The thing about SMS was that it really was money from nothing. It tapped into something people really liked, and it grew like crazy. And best of all, almost all the revenues earned by the MNOs from SMS dropped straight through to EBITDA as there were virtually no incremental costs to offset against it.
Of course, a goldmine like that was never going to be left uncontested and so today we have WhatsApp and all the other OTT messaging providers. Meanwhile the MNOs have the wizzened carcass of SMS revenues that they now give away for free, should anyone want to bother using SMS rather than any of the better, newer options.

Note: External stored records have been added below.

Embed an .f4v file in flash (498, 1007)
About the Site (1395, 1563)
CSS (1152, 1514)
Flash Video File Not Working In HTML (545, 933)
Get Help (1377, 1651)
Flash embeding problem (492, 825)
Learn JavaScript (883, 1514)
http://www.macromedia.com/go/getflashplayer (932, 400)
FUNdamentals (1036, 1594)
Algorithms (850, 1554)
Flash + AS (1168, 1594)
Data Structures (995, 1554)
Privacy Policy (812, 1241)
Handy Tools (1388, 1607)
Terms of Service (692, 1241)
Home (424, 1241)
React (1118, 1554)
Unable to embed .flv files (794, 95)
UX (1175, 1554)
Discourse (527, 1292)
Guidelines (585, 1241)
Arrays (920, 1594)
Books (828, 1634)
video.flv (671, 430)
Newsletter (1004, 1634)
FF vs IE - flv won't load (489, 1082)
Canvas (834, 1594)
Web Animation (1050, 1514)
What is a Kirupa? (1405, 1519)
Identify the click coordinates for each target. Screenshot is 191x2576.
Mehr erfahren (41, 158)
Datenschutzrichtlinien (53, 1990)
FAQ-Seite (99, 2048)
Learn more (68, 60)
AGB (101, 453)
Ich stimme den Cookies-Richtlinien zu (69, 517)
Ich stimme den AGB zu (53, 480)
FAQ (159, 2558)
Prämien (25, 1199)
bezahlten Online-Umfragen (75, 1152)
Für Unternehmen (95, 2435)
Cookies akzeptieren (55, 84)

Sure there is RCS and the improvements that could have brought to SMS, but that is a story of stable doors and horses. The race has been run. The prizes awarded. The losers vanquished. The winners victorious.

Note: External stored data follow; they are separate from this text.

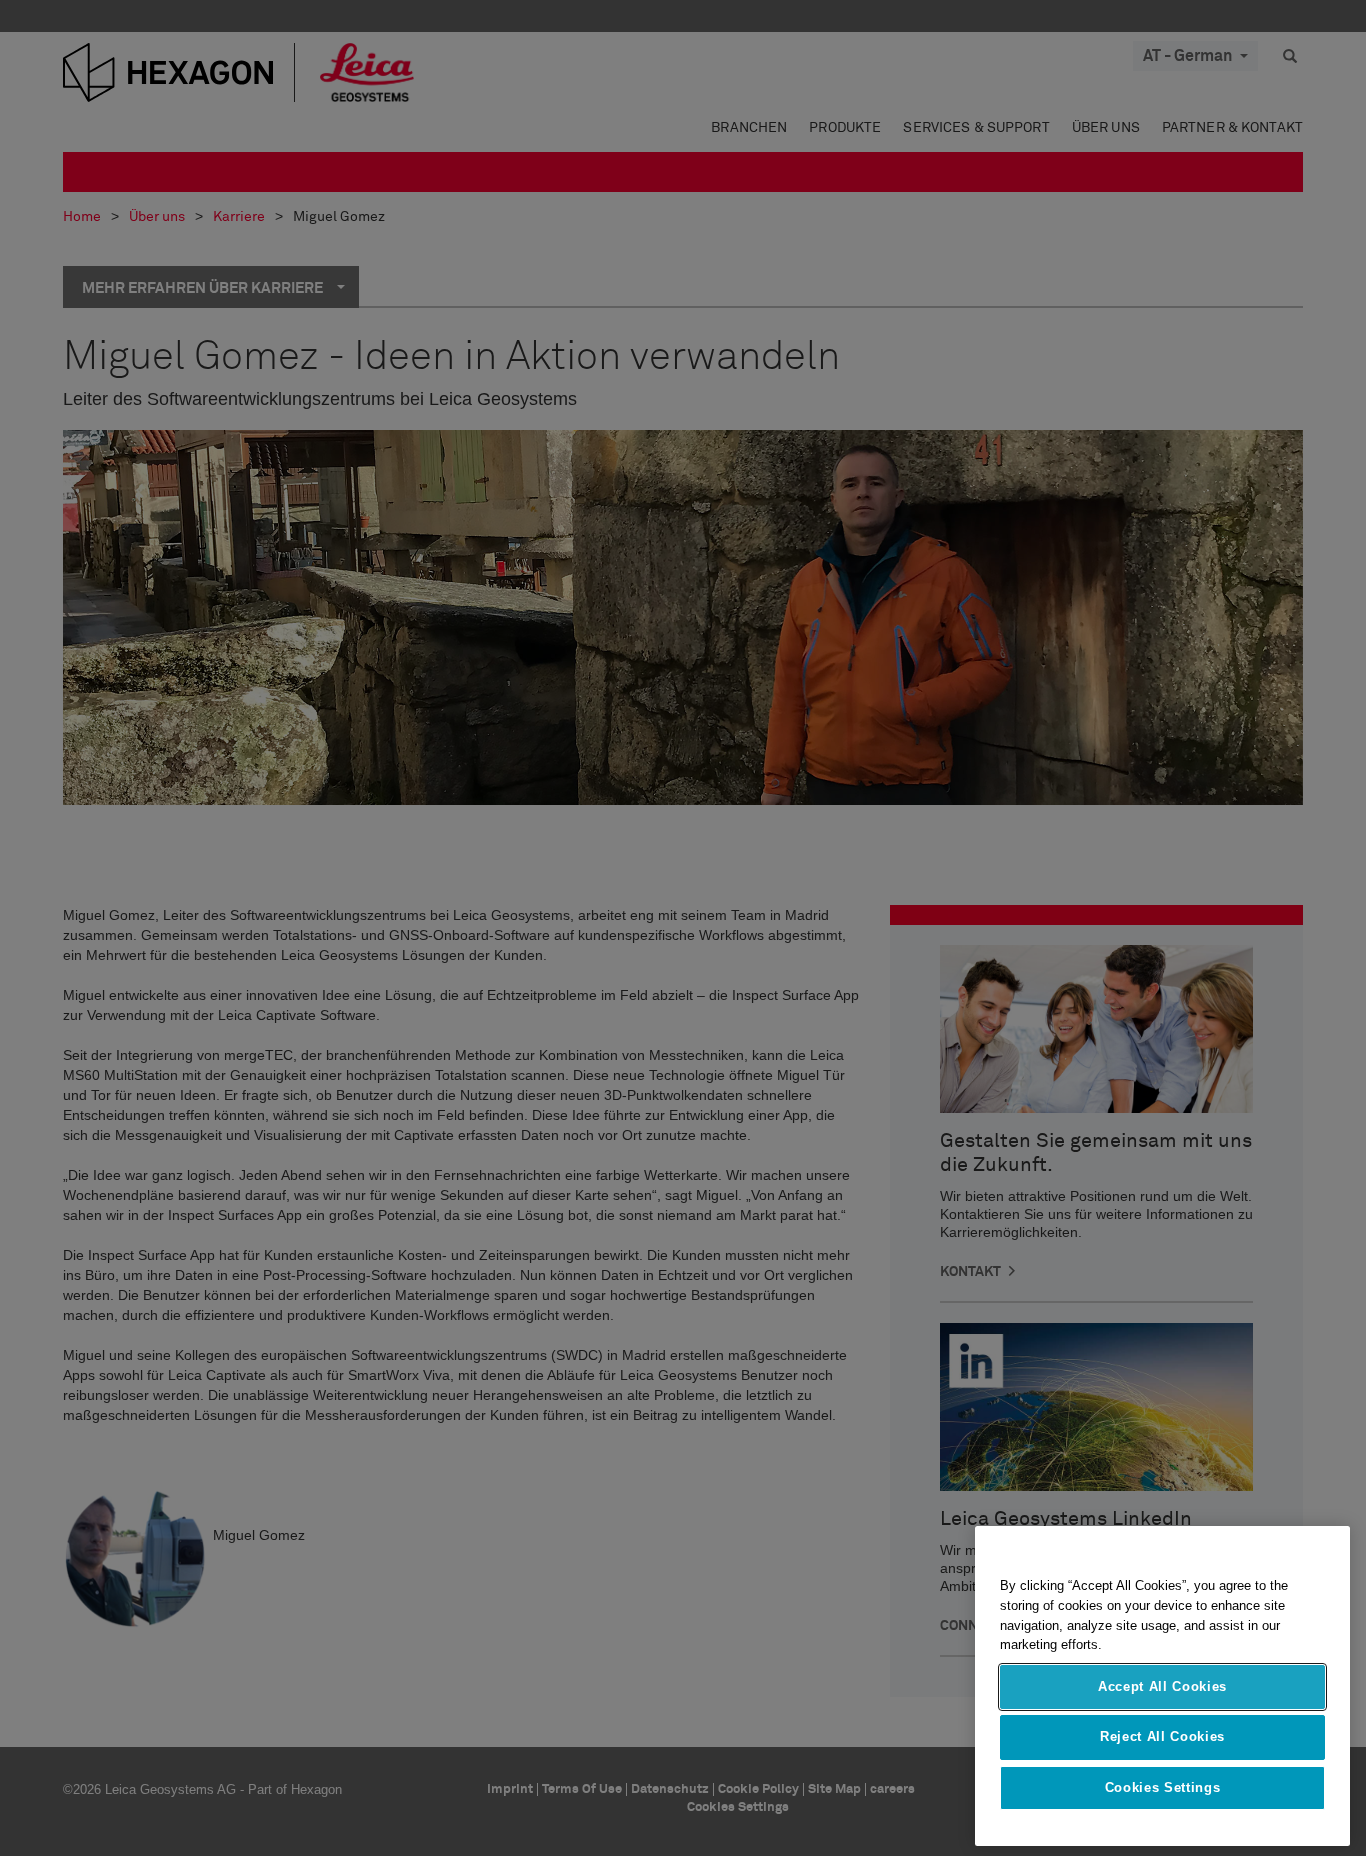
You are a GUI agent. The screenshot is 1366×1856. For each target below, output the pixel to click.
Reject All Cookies (1162, 1736)
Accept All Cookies (1162, 1686)
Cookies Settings (1163, 1787)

But this is not a story about SMS per se. It is a story about “super profits”.
SMS or “messaging”, to give it a more generic name, was a case of super profits – huge returns for minimal investment. Entrepreneurs looking to spot the next growth opportunity in communications technology need to be looking for the SPBs – the super profit bubbles.
“Ah”, you say. “There are none. It is too late. They have all been identified”. What rubbish you speak!

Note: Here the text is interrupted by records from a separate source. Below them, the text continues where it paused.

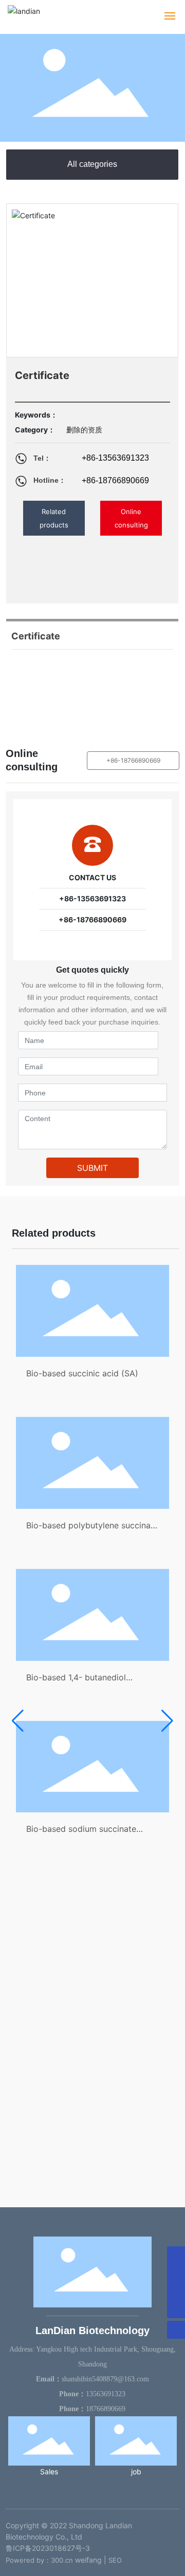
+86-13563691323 (115, 457)
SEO (115, 2560)
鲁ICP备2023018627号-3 (48, 2548)
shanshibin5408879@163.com (105, 2379)
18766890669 (105, 2409)
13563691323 (105, 2394)
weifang (88, 2559)
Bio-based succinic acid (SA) (82, 1373)
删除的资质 (84, 429)
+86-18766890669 (115, 480)
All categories (92, 164)
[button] (18, 1721)
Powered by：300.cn (39, 2560)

Consider, for example, roaming costs, which have been excessive forever – because the MNO stranglehold was unbreakable – well, almost unbreakable. eSIMs changed all that. Now only the rich, the lazy and the uninformed pay exorbitant roaming costs. The rest of us click a few buttons on our smartphones in a magical sequence and “voila”, we have cheap roaming costs. This assault on a seam of super-profit gold is creating new companies as we speak, some of which are now growing into giants.
IOT connection revenue is another area being attacked. The MNOs that want to earn the high per-SIM revenues typical of SIMs used by people are experiencing a very nasty shock. Horror of horrors, but some hungry MNOs are meeting the demand for lower prices for IOT use. “Stop!” cry the old guard. “You’re taking value out of the market! Keep the prices high. Exploit our monopoly. Don’t respond to the demand or we might have to work for our huge salaries!” But it is too late. The earthquake is coming, despite the MNOs’ attempted fightback using differential rates and contractual mechanisms.
Other industries are seeing the same thing – often adjacent industries. How many of you reading this now have a Wise card in your wallet? Or a Mondo or one of the others. Those cards target the SPBs (remember that term, the Super Profit Bubbles) that were earned for years by the banks and by the currency exchange providers at airports etc. Many of us will remember back only a few years ago to the huge fees we used to pay for exchanging or sending currency, coupled with the poor exchange rates we used to get if ever we tried to send money abroad. But that SPB has now shrunk and Wise and the others have arrived and grown to impressive size.
So the lesson – look for the SPBs. Don’t assume they are all gone. There are plenty still about in the communications sector. And if you want a hint of where one might be lurking, think about the way data is exchanged at no cost in the fixed internet, but at significant cost in the mobile one.